Not all his ideas have been on target. His prediction that the moon was covered with such fine dust that astronauts might sink right in and be swallowed up once they set foot there caused NASA great - and ultimately unnecessary - anxiety. Gold, however, still maintains that his basic point, that the moon is covered mostly by fine dust rather than solid rock, was actually proved right.
If Gold turns out to be right about "fossil" fuels, then the world will be a very different place: Almost anyplace on Earth could become an oil producer just by drilling deep enough, and petroleum won't ever run out in the foreseeable future.
But nobody's betting on it at this point. "Most petroleum geologists don't agree with his theory," Nation said. "But it's fun to talk about."
David Chandler can be reached by e-mail at chandler@globe.com.
It's more like the water gets saturated with methane, which takes the density of the water and greatly reduces it. As a result, something that would easily float on regular water is instead floating on a methane saturated water solution that is no longer dense enough to provide buoyancy, so it sinks. When the methane continues to rise up in the air it provides a hazard to passing aircraft, flying through a giant cloud of air and methane tends to make engines explode. This is the current theory of the Bermuda Triangle, and I'm thinking that it is a good theory. I don't know if it's right, but it sounds right. I would love to find some proof if it's true.
As far as the renewable oil theory goes, I think it is very interesting, and it seems a lot more likely to me than the old "decayed vegatation" theory we were all told in school. I'm looking forward to more evidence being presented over time.

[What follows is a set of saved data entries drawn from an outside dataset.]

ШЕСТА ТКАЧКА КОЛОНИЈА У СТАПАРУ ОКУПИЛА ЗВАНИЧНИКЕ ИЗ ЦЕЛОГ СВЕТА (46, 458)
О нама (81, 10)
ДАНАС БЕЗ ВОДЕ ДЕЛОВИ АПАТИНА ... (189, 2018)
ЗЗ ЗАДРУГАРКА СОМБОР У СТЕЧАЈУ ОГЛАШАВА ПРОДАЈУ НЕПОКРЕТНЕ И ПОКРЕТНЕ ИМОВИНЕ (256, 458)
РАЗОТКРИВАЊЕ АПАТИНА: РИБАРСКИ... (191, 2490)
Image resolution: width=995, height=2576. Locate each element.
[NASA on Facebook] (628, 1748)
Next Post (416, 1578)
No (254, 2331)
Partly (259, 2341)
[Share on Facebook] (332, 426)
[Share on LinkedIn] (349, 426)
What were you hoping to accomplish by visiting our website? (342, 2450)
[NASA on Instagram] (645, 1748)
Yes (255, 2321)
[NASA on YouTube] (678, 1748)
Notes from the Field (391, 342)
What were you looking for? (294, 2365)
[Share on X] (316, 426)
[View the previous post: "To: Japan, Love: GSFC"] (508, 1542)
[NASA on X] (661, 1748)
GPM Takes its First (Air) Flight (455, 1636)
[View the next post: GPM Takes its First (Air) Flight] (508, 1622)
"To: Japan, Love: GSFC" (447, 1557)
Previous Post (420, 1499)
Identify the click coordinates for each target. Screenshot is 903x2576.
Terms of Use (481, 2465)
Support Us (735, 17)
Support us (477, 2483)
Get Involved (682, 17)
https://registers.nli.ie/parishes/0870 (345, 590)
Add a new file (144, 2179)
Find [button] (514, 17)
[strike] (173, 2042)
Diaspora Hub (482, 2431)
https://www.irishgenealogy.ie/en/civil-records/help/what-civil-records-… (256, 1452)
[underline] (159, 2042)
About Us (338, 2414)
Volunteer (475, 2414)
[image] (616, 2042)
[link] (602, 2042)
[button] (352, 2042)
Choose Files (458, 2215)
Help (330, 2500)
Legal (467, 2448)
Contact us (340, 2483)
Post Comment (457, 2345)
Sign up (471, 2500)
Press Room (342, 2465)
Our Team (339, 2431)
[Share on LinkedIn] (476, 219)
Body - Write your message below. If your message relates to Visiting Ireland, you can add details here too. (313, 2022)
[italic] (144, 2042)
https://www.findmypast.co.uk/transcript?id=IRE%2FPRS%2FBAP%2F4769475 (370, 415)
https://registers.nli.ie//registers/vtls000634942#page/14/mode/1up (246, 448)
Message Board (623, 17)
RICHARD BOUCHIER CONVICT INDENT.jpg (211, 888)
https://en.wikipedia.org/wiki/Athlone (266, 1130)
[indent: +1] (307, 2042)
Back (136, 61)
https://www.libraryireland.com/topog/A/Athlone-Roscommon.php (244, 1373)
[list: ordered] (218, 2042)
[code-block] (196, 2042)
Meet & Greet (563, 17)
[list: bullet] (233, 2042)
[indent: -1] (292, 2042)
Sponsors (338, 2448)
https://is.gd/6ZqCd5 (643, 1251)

The most dangerous of all is BERNARD D. COLMAN
Who's he and why him in particular?
So why is this guy's theory so hard to swallow? Doesn't anyone here remember back in the '70s when we were going to run out of oil "almost any day now"??? When that moron Carter decided that we all needed to wear those gay sweaters like he did to save fuel???
No, what this guy is proposing is strictly simple planetary mechanics at the fully integrated macro level - nothing outrageous. The REAL scam has been played on all of us by the oil companies who want to keep their product expensive, and the envirowackos who want to keep us scared to change our behavior and donate to their cause. Profit drives them both - science drives neither.
So unless oil is being reproduced at the rate of millions of barrels a day, the point is moot.
So we don't need to drill in ANWR, we just need to keep drilling deeper and deeper in our existing fields ?
p.s. I actually used to own a 74 dart, with a slant six engine. Unquestionably the best basic transportation (sedan) I ever owned, hands down.
His "Theory" is that we will never run out of hydrocarbons. He has no proof.
If he's right, the cost of fuel/oil will still go up sharply, because it cost far more the deeper you drill.
Sorry, but I don't buy the conspiracy that the oil industry belittles his theories because it might hurt them. If it's there, they will drill for it, but it will cost more, so we will pay more, and everyone will continue to bitch about the cost.
Current technology will get you about 5-6 miles down (extreme case), but the reserves don't get better just because you go deep.
I will never say that we can't get to 20 miles deep, but it will be far in the future. Temperatures are high, over 200 C, and the cost is astronomical, so there is no reason to go deep.
No argument.
If coal is converted plant biomass, then why weren't the ferns and other plant fossils that you found in the coal, coal rather than fossils?